Однако заверение Гальтерманна не развеяло гнетущей атмосферы в ложе. Все сидели надутые и недовольные. Только Рехера не печалило поражение «черных молний». Помня, что именно сейчас, в перерыве между таймами, Кушниренко должен встретиться с посланцами Калашника, он был сосредоточен на мысли, как бы Тарханов не прозевал решающего момента. Достаточно князьку ухватиться за «хвост» посланцев, как дорога к трижды проклятому партизанскому отряду, считай, открыта. А что касается событий на стадионе…
Проходили минуты, а стадион продолжал реветь, содрогался от ритмичных аплодисментов.
— Да заткните же им наконец глотки! Сколько можно бесноваться! — не выдержал обергруппенфюрер Прютцман.
Магуния метнул грозный взгляд на Рогауша, тот как-то бочком скользнул к микрофону. Но только в репродукторах послышался его голос, как трибуны охватило подлинное безумство. Тогда кто-то посоветовал пустить в дело венгерский военный оркестр. Музыканты уже строились на футбольном поле, как Прютцман, поведя выпуклыми глазами, сказал еще более зло:
— А музыка зачем? Приветствовать победу унтерменшей?
— Отставить музыку!
Все возмущались, нервничали, но ни у кого не хватало воображения предложить что-нибудь такое, что утихомирило бы страсти на трибунах.
— А может, отдать приказ войскам?.. — не обращаясь ни к кому в отдельности, спросил разъяренный Гальтерманн. — Один сектор прочистят, остальные прикусят языки.

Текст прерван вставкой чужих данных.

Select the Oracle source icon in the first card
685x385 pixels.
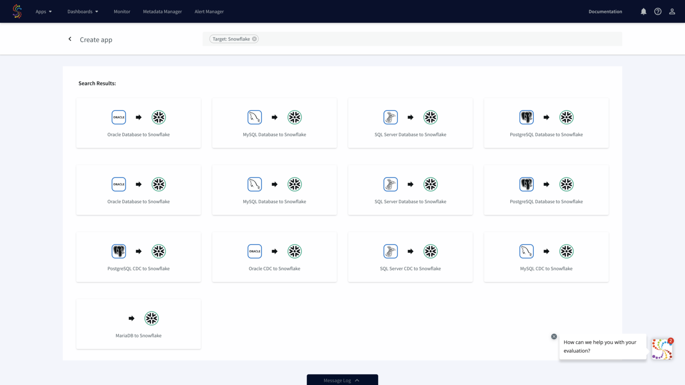pos(119,117)
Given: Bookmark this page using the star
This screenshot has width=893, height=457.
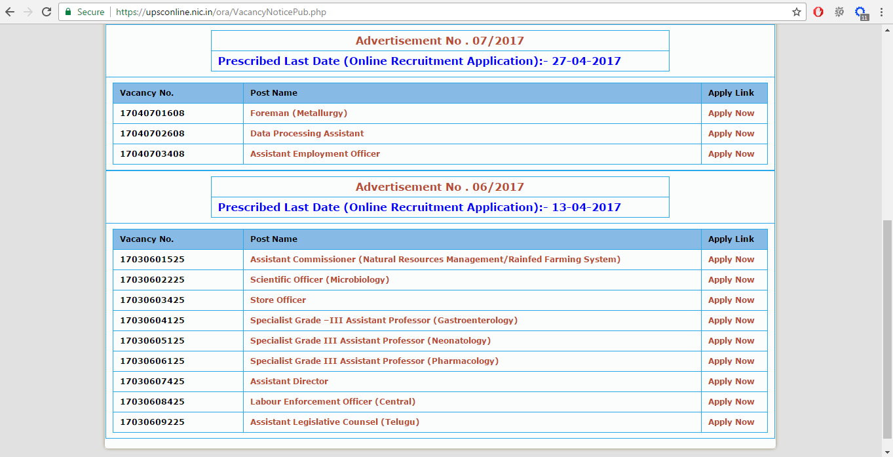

И он, пожалуй, отдал бы приказ войскам, если бы против этого не восстал молчавший до сих пор генерал Китцингер. Нет, его беспокоило не то, что прольется море невинной крови, просто он остерегался, как бы во время такого массового побоища кто-нибудь из зрителей не вынул оружие и не полоснул бы по «правительственной» трибуне.